Not surprisingly, perhaps, because the effects of business cycles tend to vary across states, state-level variation in unemployment rates tends to increase during contractions, when the cyclical strains on labor markets across the country are not uniform. This pattern is apparent in Figure 6, in which we illustrate a times series plot of simple monthly standard deviations—think, average variation in percentage-point terms—of state-level unemployment rates; we include gray bars to indicate U.S. contractions determined by the National Bureau of Economic Research (NBER).

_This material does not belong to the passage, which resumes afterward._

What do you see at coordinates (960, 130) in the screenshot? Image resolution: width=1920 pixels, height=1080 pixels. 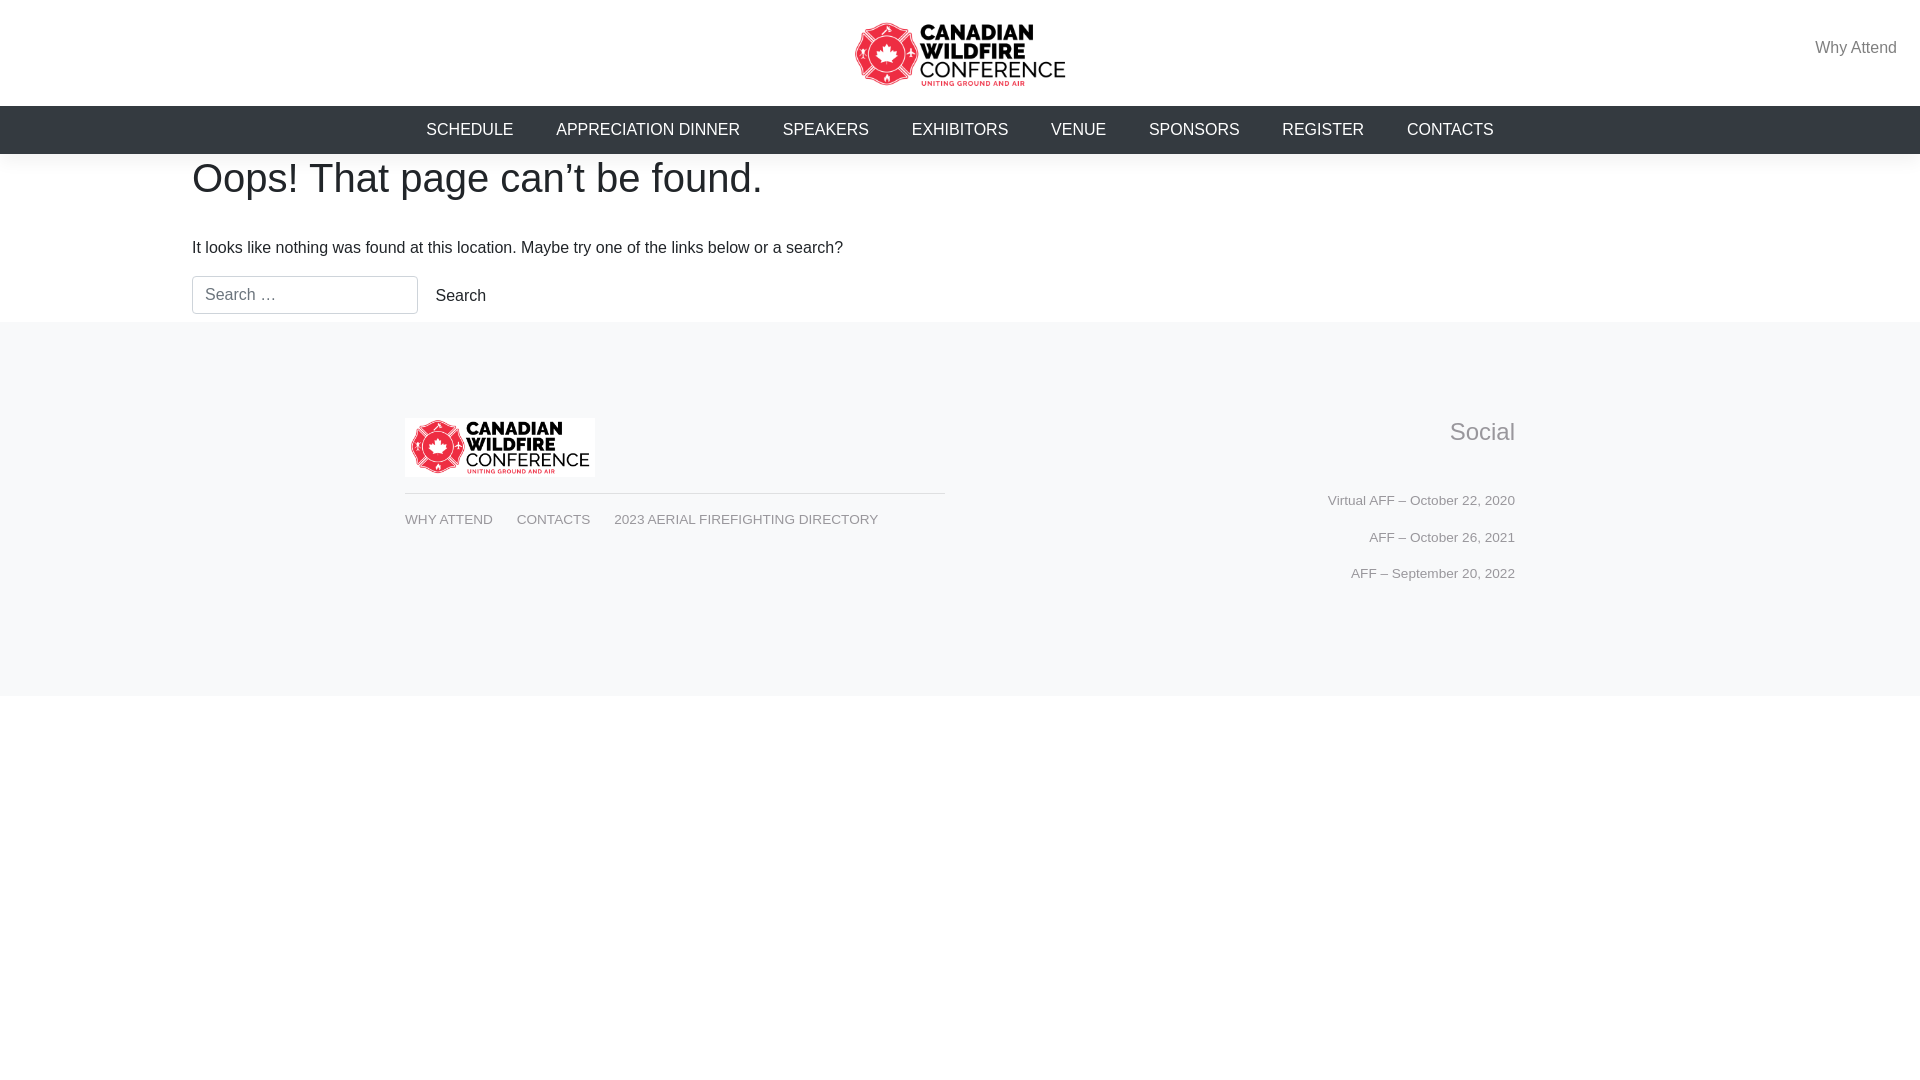 I see `EXHIBITORS` at bounding box center [960, 130].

So, for example, according to Figure 6, during the Great Recession, the monthly standard deviation of state-level unemployment rates reached about 2.2 percent. During expansions, which are typically longer than contractions, unemployment rates fall and, over time, converge across states thanks, in part, to interstate labor mobility. Thus, outside the ranges of the gray bars in Figure 6, the monthly standard deviations of state-level unemployment rates tend to fall. Finally, although in this blog post we mostly focus on the Great Recession, the patterns of state-level heterogeneity that we demonstrate here are apparent in business cycles more generally; indeed, this generality is apparent in Figure 6, which includes data back to 1975 and, thus, five macroeconomic contractions.
U.S. fiscal and monetary policy responses to the economic crisis spurred by the novel coronavirus are rightly large, and unprecedentedly so. And we are not done. The economic losses imposed by the novel coronavirus will be on an order of magnitude of the economic losses imposed by the Great Recession. The macroeconomic policies we implement to tackle the crisis must address heterogenous state-level economic performance: each of the fifty states experience business cycles—the downturns and the recoveries—differently, sometimes dramatically so. One-size-fits-all stabilization policies are not ideal. A customized approach is necessary; fiscal policy is relatively well suited to the task.